Thermodynamics is difficult enough to teach (and to learn!) at any level. Presenting the topic in the context of General Chemistry is even more challenging owing to the need to compromise (some would say "bowdlerize") the treatment to fit the limits imposed by student background and class time. These considerations lead some to advocate simply dropping the subject from General Chemistry, leaving only a bit of thermochemistry and a superficial mention of free energy. Others respond that thermodynamics is one of the major unifying concepts that cuts across all natural science, and that our students deserve at least a qualititative introduction to its major ideas and applications.

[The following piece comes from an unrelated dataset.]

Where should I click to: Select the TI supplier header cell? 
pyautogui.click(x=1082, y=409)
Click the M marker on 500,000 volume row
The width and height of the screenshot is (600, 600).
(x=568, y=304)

The Chemical Energetics lessons are designed with both camps in mind; students can limit themselves to thermochemistry and calorimetry, or go on to a fairly extensive treatment of the First Law and its applications. The present lessons do not include material on the Second Law, entropy, or the free energy; these topics are planned for a subsequent lesson set which is yet to be written.
Although these lessons are written at a level suitable for General Chemistry, they are by no means limited to this level. They provide a good review of some aspects of the subject for more advanced courses, and they can even usefully supplement a standard physical chemistry course in which students are all too often able to solve the numerical problems without having much understanding of the underlying concepts.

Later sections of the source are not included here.